**MATERIAL PROVIDED**
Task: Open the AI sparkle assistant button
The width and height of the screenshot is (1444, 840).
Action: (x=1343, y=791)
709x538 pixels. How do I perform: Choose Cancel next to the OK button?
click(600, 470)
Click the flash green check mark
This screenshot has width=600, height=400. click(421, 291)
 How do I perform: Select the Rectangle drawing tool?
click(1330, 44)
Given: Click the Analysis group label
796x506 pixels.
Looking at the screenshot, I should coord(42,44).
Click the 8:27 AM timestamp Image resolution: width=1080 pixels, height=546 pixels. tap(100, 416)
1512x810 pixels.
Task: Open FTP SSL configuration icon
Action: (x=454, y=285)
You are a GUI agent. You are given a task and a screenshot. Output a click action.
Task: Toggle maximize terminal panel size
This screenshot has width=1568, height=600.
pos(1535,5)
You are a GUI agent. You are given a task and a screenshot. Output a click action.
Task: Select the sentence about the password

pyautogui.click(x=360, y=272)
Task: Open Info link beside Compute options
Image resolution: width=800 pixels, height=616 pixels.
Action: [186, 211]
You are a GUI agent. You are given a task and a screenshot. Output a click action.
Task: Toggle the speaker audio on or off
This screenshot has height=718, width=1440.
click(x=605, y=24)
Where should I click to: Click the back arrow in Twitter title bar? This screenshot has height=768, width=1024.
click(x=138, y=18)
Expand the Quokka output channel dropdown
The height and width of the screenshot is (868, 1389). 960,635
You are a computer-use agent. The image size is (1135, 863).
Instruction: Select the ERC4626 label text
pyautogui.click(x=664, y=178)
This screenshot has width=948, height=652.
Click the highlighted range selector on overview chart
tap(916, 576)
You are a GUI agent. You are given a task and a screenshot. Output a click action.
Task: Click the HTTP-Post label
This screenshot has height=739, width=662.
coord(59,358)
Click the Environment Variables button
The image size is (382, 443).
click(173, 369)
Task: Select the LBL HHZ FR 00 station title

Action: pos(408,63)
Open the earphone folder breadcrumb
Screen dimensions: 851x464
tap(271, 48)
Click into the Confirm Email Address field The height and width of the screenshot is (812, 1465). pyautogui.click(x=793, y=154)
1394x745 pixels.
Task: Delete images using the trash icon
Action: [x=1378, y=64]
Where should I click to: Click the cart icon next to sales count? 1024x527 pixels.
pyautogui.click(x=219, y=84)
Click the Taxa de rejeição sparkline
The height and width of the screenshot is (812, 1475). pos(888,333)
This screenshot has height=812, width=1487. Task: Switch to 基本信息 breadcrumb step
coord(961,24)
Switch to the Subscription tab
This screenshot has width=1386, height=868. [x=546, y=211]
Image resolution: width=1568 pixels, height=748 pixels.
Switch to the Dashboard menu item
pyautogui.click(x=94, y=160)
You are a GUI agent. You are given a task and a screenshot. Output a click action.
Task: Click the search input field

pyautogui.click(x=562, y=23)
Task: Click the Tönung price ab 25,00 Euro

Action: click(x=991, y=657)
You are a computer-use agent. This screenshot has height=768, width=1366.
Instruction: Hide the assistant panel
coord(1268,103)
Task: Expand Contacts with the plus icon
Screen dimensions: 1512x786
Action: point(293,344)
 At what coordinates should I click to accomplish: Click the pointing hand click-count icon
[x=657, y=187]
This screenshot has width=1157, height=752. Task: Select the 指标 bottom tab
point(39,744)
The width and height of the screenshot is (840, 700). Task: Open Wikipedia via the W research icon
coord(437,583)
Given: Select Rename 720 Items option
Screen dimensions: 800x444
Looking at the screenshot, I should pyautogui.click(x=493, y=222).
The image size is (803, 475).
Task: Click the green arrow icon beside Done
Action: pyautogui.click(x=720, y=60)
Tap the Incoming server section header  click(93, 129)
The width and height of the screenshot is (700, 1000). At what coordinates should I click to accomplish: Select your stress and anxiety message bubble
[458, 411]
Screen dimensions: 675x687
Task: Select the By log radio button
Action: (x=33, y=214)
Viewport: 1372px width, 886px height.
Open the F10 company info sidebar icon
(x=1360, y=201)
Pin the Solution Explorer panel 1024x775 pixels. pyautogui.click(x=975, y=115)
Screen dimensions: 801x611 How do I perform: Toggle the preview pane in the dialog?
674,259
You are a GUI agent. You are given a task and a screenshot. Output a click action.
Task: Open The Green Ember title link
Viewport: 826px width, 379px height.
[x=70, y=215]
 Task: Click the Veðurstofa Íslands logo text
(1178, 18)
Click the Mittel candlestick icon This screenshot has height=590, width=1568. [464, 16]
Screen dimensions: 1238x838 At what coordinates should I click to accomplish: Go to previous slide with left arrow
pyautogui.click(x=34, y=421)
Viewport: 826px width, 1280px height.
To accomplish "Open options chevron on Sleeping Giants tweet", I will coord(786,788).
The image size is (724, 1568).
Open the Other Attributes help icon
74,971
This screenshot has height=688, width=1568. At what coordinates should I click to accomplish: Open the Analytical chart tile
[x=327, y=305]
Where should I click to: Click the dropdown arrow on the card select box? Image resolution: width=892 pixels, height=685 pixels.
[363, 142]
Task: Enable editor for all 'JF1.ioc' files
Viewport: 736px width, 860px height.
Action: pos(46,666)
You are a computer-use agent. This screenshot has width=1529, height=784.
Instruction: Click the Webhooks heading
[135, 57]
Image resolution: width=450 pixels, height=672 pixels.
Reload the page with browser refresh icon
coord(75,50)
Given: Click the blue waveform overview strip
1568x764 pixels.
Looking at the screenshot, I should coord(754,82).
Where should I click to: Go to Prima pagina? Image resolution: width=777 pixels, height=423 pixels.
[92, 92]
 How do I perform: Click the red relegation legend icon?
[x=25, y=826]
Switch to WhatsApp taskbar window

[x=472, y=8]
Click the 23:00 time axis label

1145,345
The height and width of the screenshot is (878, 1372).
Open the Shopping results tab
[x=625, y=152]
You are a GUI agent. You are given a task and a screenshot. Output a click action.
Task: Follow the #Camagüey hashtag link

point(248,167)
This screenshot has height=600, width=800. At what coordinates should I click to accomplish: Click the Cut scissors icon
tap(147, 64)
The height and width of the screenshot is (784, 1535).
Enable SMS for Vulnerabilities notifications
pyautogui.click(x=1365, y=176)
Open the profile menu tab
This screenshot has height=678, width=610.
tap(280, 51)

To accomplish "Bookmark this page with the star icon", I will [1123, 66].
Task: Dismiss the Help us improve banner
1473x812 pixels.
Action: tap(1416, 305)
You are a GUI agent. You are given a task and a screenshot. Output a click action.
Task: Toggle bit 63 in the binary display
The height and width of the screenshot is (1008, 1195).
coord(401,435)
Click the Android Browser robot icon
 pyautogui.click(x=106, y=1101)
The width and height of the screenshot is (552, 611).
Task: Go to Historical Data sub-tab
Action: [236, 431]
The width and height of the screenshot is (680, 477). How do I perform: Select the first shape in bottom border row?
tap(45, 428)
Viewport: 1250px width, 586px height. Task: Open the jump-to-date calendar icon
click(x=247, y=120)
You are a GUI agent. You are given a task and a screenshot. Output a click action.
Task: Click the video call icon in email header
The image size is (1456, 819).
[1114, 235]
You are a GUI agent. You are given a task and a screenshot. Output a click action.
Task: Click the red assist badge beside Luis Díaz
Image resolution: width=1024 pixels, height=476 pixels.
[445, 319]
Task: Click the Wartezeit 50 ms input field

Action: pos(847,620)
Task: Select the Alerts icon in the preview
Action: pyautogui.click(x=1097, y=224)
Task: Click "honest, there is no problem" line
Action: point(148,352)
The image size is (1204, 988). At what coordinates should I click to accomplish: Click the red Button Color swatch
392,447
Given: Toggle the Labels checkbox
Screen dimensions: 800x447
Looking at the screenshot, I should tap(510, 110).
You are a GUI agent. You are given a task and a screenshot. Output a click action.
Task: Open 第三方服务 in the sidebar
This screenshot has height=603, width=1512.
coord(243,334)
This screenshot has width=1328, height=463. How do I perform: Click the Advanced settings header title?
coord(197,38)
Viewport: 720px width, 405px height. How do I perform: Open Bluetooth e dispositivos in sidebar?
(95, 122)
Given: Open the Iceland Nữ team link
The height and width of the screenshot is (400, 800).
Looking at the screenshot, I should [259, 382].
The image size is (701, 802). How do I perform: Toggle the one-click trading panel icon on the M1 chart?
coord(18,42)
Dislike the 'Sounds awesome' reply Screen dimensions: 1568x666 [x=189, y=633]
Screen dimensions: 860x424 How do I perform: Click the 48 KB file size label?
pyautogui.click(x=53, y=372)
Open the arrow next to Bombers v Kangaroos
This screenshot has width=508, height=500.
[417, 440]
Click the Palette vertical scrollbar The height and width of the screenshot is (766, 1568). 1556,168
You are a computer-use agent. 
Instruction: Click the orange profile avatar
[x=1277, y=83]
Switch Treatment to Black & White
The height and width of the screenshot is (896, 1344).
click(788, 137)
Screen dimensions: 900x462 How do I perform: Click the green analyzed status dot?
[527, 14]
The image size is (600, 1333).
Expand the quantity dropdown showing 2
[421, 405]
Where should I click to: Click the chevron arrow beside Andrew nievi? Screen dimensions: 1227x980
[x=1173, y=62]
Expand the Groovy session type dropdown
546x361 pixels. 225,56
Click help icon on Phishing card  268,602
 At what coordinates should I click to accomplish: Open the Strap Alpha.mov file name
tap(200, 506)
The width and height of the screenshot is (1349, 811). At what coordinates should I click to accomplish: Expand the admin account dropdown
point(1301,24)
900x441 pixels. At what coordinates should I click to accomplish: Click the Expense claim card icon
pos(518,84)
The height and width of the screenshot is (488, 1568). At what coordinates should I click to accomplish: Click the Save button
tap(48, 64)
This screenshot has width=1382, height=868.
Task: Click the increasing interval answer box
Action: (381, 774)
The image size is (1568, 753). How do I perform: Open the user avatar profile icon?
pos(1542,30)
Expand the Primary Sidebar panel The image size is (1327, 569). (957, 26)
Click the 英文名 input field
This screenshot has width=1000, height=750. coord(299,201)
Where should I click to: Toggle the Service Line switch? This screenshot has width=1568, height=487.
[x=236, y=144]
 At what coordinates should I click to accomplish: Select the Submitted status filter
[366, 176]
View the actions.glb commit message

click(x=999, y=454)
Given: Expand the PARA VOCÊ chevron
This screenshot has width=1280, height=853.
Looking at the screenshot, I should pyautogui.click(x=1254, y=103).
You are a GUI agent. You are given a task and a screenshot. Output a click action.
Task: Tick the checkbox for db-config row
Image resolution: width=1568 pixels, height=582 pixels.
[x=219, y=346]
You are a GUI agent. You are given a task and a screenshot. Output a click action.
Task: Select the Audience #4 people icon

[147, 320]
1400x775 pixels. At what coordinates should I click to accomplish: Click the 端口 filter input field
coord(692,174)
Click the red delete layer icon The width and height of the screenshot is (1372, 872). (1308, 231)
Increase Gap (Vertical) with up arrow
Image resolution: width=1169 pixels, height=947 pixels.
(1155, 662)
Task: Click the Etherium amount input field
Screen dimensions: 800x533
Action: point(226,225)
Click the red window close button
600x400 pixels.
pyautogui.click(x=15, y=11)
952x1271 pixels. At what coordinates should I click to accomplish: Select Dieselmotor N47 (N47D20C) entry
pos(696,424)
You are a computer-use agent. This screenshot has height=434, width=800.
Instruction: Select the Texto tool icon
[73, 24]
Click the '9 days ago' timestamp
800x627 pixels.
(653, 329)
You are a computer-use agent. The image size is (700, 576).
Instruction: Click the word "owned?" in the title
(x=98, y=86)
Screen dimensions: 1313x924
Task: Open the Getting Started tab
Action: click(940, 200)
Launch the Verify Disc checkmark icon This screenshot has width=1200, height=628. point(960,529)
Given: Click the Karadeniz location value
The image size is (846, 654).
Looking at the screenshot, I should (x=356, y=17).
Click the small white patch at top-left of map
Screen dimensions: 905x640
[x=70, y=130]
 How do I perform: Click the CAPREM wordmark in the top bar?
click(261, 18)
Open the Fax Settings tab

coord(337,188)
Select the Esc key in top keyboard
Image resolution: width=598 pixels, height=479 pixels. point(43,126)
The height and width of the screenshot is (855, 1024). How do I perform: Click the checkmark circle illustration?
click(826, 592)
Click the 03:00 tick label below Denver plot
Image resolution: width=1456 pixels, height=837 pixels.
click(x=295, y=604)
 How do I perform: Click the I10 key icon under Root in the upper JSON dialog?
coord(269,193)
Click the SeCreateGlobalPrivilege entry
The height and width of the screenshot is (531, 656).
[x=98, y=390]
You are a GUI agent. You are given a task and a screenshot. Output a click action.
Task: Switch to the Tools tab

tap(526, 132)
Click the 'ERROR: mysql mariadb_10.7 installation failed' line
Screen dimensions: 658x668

**REQUIREMENT**
Rewrite the rows from the line with "The image size is (724, 1568)." up to and including the line with "tap(280, 51)", replacing "Shopping" with "Images" and leaving everything else unchanged.

**FINAL RESULT**
The image size is (724, 1568).
Open the Other Attributes help icon
74,971
This screenshot has height=688, width=1568. At what coordinates should I click to accomplish: Open the Analytical chart tile
[x=327, y=305]
Where should I click to: Click the dropdown arrow on the card select box? Image resolution: width=892 pixels, height=685 pixels.
[363, 142]
Task: Enable editor for all 'JF1.ioc' files
Viewport: 736px width, 860px height.
Action: pos(46,666)
You are a computer-use agent. This screenshot has width=1529, height=784.
Instruction: Click the Webhooks heading
[135, 57]
Image resolution: width=450 pixels, height=672 pixels.
Reload the page with browser refresh icon
coord(75,50)
Given: Click the blue waveform overview strip
1568x764 pixels.
Looking at the screenshot, I should coord(754,82).
Where should I click to: Go to Prima pagina? Image resolution: width=777 pixels, height=423 pixels.
[92, 92]
 How do I perform: Click the red relegation legend icon?
[x=25, y=826]
Switch to WhatsApp taskbar window

[x=472, y=8]
Click the 23:00 time axis label

1145,345
The height and width of the screenshot is (878, 1372).
Open the Images results tab
[x=625, y=152]
You are a GUI agent. You are given a task and a screenshot. Output a click action.
Task: Follow the #Camagüey hashtag link

point(248,167)
This screenshot has height=600, width=800. At what coordinates should I click to accomplish: Click the Cut scissors icon
tap(147, 64)
The height and width of the screenshot is (784, 1535).
Enable SMS for Vulnerabilities notifications
pyautogui.click(x=1365, y=176)
Open the profile menu tab
This screenshot has height=678, width=610.
tap(280, 51)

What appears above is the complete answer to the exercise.